Unos Ven Amenaza, la Fe Ve Oportunidad
"¿Qué harán al hombre que venciere a este filisteo?" — 1 Samuel 17:26
El ejército de Israel y David estaban en el mismo valle. Oyeron la misma voz. Vieron al mismo gigante, con la misma armadura y la misma lanza.
Pero mientras unos "huían de su presencia, y tenían gran temor" (v. 24), David hizo una pregunta completamente diferente: "¿qué gana quien venza esto?"
No era inconsciencia. David conocía el tamaño de Goliat tan bien como los demás. La diferencia es que los soldados calcularon la batalla entre un hombre y un gigante — y David calculó la batalla entre un gigante y el Dios vivo.

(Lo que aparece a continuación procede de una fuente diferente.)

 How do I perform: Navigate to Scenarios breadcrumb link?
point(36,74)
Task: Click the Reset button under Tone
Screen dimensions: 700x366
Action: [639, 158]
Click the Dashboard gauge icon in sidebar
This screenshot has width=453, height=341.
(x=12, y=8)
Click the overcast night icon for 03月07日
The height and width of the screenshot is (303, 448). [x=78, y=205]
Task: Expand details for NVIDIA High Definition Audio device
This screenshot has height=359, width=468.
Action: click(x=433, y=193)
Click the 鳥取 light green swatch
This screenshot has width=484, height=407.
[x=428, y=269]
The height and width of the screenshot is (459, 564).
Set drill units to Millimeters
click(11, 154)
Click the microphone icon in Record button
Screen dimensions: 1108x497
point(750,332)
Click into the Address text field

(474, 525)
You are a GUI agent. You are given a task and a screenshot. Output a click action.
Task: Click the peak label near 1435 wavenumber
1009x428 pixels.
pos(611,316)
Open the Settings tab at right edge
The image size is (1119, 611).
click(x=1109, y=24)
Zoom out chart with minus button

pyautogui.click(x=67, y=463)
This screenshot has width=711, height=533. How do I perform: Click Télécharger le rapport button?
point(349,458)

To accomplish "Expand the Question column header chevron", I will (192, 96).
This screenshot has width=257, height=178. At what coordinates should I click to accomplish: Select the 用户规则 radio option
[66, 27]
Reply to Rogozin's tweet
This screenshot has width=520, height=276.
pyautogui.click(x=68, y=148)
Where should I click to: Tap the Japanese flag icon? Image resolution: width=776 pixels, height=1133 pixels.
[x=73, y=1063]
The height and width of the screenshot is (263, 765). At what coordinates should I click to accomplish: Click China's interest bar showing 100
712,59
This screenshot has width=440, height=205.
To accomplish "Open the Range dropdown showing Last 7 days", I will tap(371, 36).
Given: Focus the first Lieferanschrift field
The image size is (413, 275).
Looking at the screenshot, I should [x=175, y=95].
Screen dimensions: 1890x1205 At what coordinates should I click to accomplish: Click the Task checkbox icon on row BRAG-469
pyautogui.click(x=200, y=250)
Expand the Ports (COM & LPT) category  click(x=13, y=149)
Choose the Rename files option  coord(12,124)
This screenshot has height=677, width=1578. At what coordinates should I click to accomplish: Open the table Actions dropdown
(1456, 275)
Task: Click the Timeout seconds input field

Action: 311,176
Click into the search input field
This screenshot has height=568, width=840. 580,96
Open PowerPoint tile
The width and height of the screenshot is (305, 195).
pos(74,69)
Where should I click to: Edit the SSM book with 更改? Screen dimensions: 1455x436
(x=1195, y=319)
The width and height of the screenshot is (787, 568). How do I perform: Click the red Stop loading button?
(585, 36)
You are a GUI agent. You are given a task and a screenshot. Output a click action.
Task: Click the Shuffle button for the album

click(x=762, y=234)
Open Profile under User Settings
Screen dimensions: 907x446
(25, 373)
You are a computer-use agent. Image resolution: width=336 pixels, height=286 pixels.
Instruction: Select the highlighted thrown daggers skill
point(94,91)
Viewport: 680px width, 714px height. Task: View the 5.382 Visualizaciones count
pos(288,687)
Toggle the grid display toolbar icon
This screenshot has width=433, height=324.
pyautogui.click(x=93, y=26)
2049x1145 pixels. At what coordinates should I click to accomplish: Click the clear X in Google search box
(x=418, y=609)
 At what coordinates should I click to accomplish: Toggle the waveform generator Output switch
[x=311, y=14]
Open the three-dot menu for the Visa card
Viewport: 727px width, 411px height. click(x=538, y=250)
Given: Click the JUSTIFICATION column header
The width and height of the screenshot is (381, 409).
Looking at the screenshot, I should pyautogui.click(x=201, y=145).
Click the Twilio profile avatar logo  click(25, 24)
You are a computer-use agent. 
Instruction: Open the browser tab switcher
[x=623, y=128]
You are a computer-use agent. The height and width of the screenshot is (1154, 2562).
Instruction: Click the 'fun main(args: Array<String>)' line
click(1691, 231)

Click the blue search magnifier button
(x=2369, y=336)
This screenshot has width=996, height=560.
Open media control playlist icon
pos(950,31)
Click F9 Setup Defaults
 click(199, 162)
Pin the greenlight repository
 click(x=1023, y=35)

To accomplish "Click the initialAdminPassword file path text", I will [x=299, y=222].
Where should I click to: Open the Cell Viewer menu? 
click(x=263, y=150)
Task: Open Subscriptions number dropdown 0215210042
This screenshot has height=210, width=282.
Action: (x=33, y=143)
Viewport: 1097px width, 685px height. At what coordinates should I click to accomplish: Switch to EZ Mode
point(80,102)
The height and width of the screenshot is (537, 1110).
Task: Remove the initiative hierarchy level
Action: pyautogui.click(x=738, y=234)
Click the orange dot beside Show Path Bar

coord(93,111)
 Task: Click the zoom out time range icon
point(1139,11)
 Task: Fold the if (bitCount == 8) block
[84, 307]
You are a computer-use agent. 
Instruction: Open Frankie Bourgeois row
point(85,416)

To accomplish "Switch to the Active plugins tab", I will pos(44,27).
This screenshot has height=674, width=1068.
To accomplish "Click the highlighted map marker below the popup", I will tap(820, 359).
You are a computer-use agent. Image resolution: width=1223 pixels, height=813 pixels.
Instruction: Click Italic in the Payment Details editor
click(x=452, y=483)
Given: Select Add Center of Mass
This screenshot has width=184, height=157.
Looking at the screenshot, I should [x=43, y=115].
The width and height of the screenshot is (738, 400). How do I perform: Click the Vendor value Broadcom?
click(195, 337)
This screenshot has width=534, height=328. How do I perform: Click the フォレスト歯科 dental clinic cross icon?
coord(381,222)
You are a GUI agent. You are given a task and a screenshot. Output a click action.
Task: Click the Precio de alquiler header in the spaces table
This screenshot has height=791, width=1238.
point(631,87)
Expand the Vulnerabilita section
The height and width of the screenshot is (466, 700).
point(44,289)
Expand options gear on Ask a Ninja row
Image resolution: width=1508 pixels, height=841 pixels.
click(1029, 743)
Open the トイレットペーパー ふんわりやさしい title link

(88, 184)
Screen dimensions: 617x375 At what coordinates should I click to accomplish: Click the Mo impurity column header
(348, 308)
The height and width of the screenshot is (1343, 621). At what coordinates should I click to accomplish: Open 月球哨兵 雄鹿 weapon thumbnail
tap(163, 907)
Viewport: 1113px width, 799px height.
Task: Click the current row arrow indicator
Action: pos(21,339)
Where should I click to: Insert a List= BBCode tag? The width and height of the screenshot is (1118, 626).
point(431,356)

Lo que más llama la atención es el versículo 25: los soldados conocían la recompensa. Hablaban de ella unos con otros. Sabían exactamente lo que estaba en juego. Y aun así, nadie salió de la fila.
Es posible saberlo todo sobre lo que Dios puede hacer y seguir sin moverse.
Quizás hoy estés delante de algo que todos los que te rodean ya han catalogado como imposible. No te pido que finjas que es pequeño. Solo te pido que hagas la otra pregunta — la pregunta de David.
No "¿cuán grande es esto?", sino "¿cuán grande es mi Dios?"
Tu gigante puede ser precisamente el lugar que Dios ha elegido para mostrar quién es.